EXERCISE MATERIAL:
============================================================

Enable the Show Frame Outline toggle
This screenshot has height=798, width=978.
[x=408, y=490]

============================================================

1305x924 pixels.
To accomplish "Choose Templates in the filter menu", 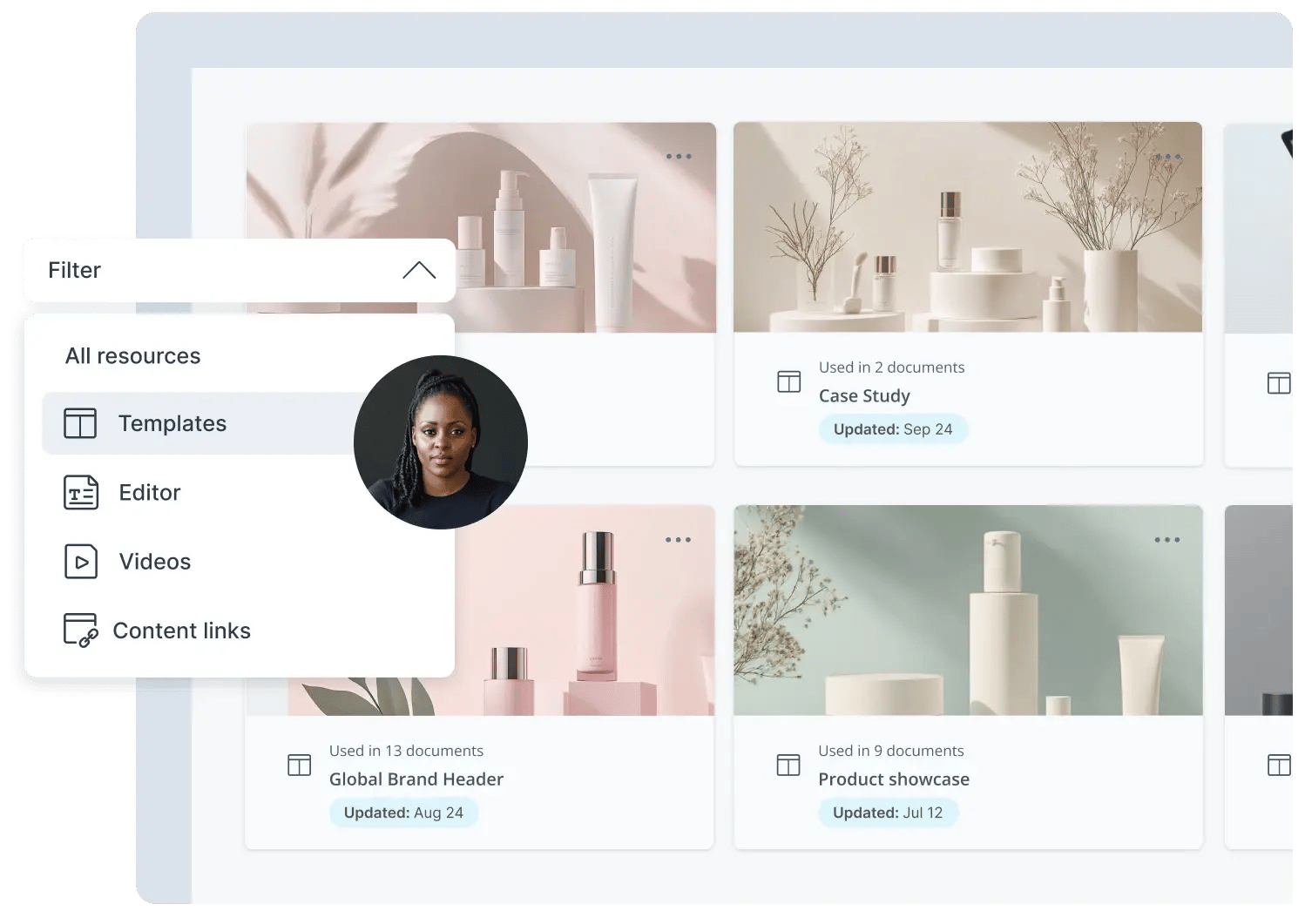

============================================================

TASK ITEM: For the material above, give again only the lines starting at the line that contains "1305x924 pixels." and ending at the line that contains "Templates in the". Pictures do not belong in the copy.

RESULT FOR THIS TASK:
1305x924 pixels.
To accomplish "Choose Templates in the filter menu", 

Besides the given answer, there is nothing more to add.